_EXERCISE DIRECTIONS_.
Copy each entry below exactly. No images.

▼

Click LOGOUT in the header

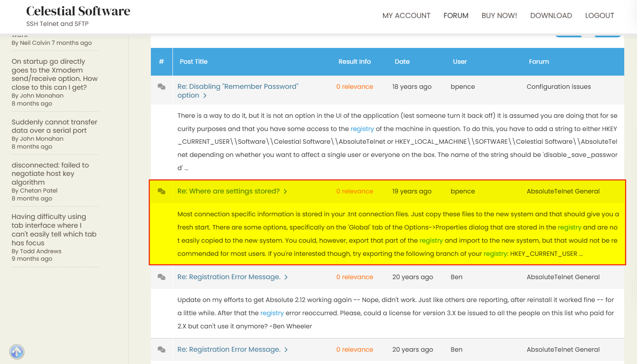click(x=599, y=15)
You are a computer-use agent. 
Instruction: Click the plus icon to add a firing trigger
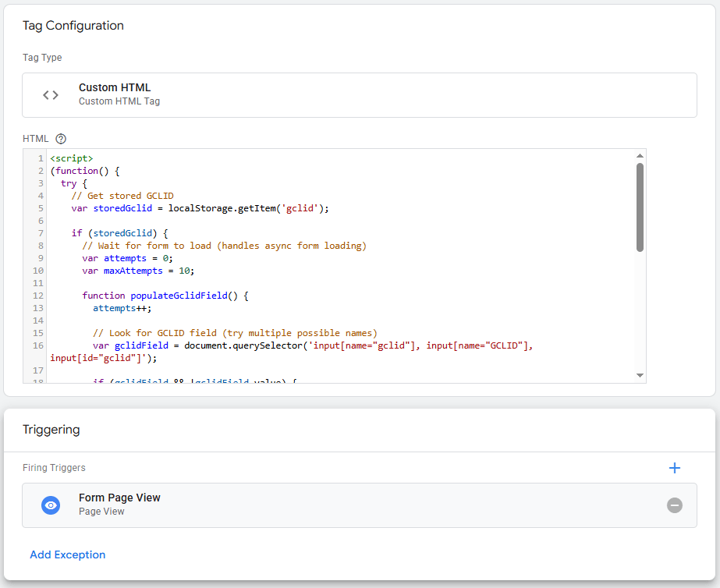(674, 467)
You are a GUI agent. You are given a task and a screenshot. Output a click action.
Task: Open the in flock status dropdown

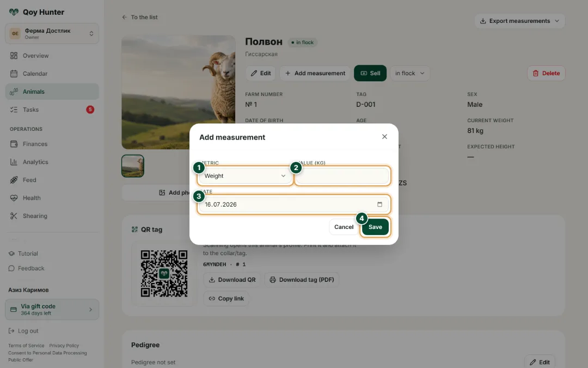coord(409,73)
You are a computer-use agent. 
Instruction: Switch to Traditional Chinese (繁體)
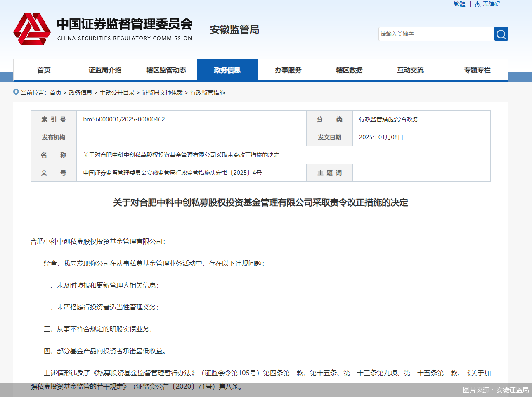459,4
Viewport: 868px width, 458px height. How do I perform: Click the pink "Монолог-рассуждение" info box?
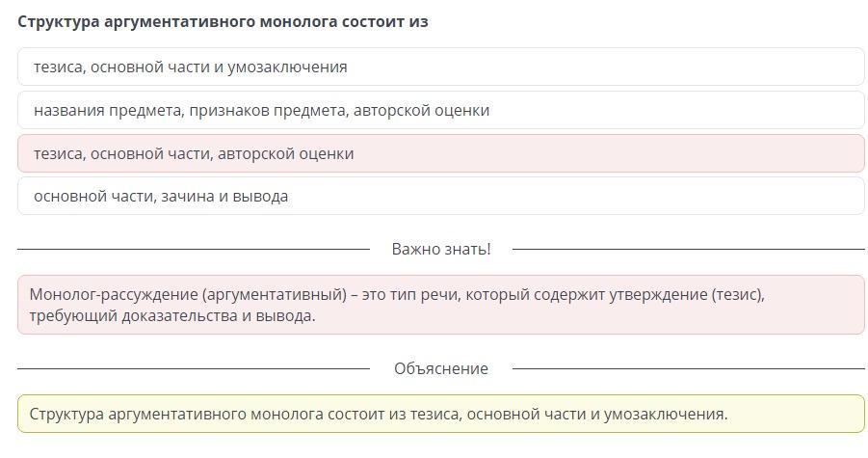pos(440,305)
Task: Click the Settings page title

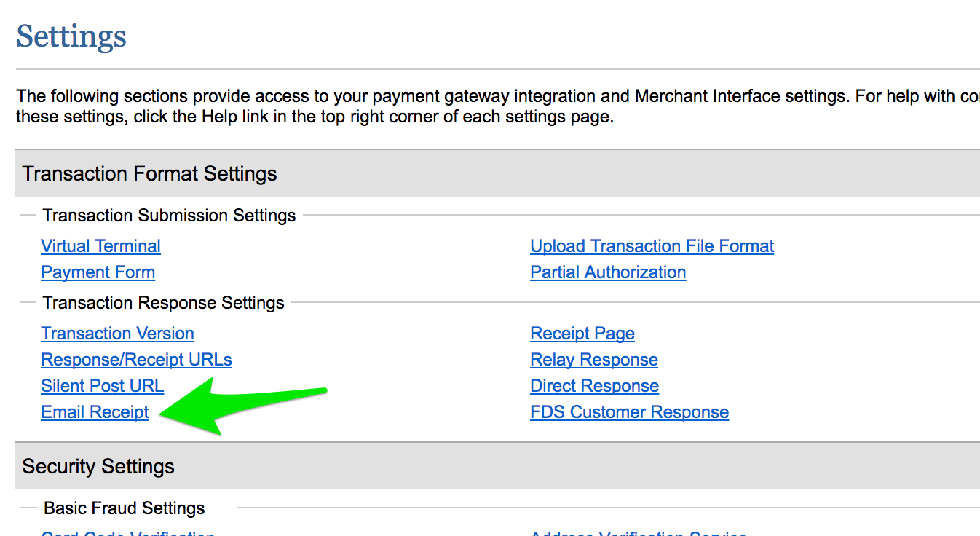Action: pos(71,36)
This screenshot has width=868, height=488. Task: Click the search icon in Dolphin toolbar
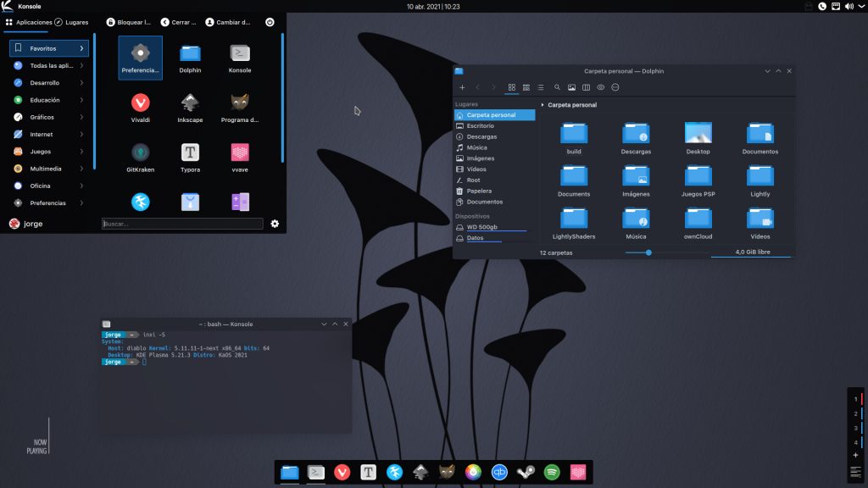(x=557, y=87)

▲

_ANSWER SECTION_.
Click LOGOUT in the header

click(x=599, y=15)
You are a computer-use agent. 
Instruction: Click the plus icon to add a firing trigger
(674, 467)
You are a GUI agent. You are given a task and a screenshot. Output a click action.
Task: Open the in flock status dropdown

coord(409,73)
You are a computer-use agent. 
Instruction: Switch to Traditional Chinese (繁體)
459,4
Viewport: 868px width, 458px height. How do I perform: Click the pink "Монолог-рассуждение" info box?
pos(440,305)
Task: Click the Settings page title

Action: pos(71,36)
This screenshot has width=868, height=488. Task: Click the search icon in Dolphin toolbar
(x=557, y=87)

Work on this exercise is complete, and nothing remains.